Young and Dangerous 3 () is a 1996 Hong Kong triad film directed by Andrew Lau. It is the second sequel in the Young and Dangerous film series.  Starting from this movie, it is distributed by Golden Harvest Company.

Plot
Weeks after Chan Ho Nam (Ekin Cheng) is elected branch leader of Causeway Bay of the "Hung Hing" Society, "Chicken" Chiu (Jordan Chan), best friends Banana Skin (Jason Chu), Pou-pei (Jerry Lamb), Dai Tin-yee (Michael Tse) and K.K. (Halina Tam) after joining the Taiwanese "San Luen" triad, is reinstated into Hung Hing by Chairman Chiang Tin Sung (Simon Yam). At the same time, rival triad "Tung Sing", led by "Camel" Lok (Chan Wai Man) begins to make a name for itself, establishing bars and clubs alongside Hung Hing's areas of operations. Things become heated when Tung Sing member "Crow" (Roy Cheung) fuels a deep-seated rivalry between him and Ho Nam, with the threat of open war between the two societies. Meanwhile, Ho Nam's stuttering girlfriend Smartie (Gigi Lai), who was critically injured in a vehicular accident and slipped into a coma, reawakens but with no prior memories to her meeting with Ho Nam for the first time. Regardless, Ho Nam assures her he and his friends will protect her. To add in a stick of comedy, Father "Lethal Weapon" Lam (Spencer Lam) introduces his daughter Shuk Fan (Karen Mok) to Chicken, having been good friends and a source of advice for him.
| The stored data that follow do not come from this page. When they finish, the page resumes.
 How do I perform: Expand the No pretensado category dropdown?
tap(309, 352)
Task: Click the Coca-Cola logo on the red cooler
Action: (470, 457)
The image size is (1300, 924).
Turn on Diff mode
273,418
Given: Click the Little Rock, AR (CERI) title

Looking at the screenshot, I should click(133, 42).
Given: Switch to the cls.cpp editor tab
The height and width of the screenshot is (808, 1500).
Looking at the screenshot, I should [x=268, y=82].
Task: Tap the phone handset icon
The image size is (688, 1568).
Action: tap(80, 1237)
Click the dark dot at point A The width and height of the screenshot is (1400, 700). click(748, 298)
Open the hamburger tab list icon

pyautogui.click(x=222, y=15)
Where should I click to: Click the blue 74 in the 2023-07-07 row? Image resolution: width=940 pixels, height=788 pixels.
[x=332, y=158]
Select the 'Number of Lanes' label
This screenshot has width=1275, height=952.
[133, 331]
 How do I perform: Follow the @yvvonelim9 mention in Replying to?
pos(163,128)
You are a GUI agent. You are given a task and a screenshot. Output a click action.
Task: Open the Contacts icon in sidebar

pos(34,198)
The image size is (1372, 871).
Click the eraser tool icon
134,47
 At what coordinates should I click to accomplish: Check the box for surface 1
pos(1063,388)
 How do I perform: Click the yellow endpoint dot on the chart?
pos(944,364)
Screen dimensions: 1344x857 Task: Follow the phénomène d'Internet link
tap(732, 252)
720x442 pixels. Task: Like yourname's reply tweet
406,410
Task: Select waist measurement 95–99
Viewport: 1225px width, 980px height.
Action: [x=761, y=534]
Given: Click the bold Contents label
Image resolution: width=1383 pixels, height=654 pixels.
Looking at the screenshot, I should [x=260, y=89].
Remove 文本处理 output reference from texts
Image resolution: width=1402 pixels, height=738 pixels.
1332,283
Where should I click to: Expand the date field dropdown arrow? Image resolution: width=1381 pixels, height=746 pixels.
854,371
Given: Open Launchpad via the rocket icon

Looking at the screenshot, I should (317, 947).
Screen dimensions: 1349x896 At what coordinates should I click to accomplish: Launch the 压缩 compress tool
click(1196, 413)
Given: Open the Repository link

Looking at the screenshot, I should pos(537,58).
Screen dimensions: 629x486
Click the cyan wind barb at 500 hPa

During a business trip to Amsterdam with his mistress and Ho Nam, Chairman Chiang is assassinated by thugs. While the rest of Hung Hing believes the hit was orchestrated by Ho Nam, it is the deranged Crow who ordered the chairman's death, using Chiang's mistress to falsify evidence, framing Ho Nam. While Ho Nam goes into hiding back in Hong Kong, Crow is reprimanded by Camel; to add to his insanity, Crow kills his own boss and makes it look like a Hung Hing assassination. Drunk with power, Crow wants nothing more than to destroy Hung Hing and orders his men to search frantically for Ho Nam, who is quick to realize the ambush and escapes with Smartie, until Crow's men manages to separate the two. In their attempt, Smartie is captured but suffers a blow to the head, restoring her memories. Crow tells Ho Nam if he wants his name cleared and his woman back, he must meet him alone.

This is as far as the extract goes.